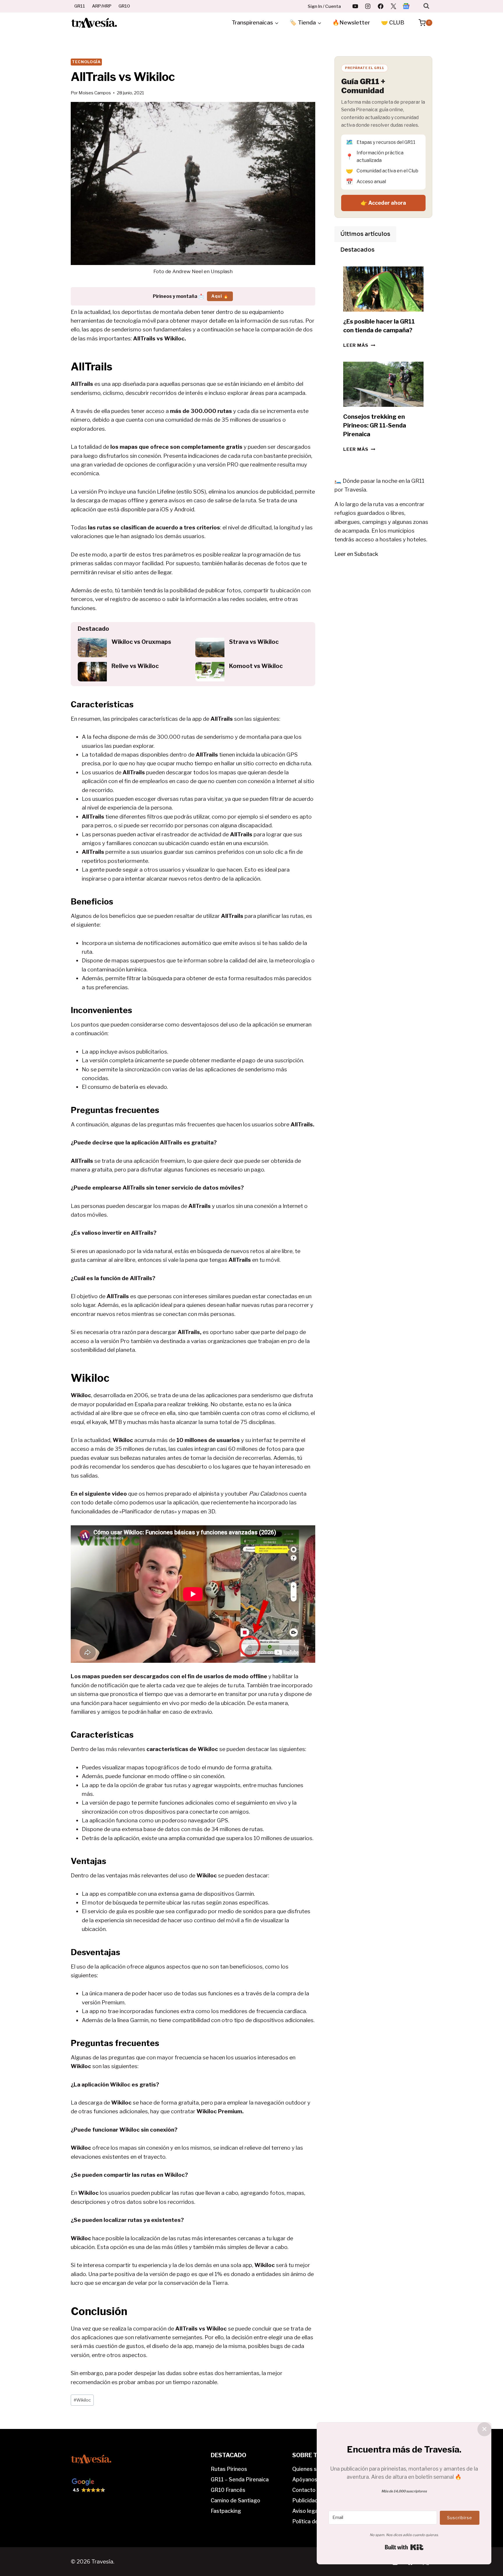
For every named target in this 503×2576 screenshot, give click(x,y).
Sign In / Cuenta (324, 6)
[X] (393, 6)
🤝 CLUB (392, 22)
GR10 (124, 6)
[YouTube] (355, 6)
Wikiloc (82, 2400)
+-------+
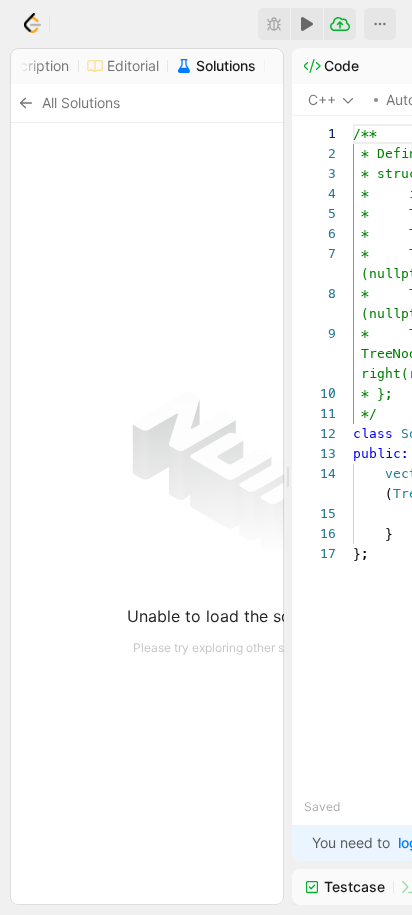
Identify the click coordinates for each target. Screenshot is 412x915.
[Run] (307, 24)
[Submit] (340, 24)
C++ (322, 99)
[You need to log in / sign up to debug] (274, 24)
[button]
+-------+
Exercise prompt: The lines above that hold the string "click" are to be located and copied.

Your solution:
For every named target in this 503×2576 screenshot, give click(x,y).
Identify the click coordinates for each target. Screenshot is 412x915.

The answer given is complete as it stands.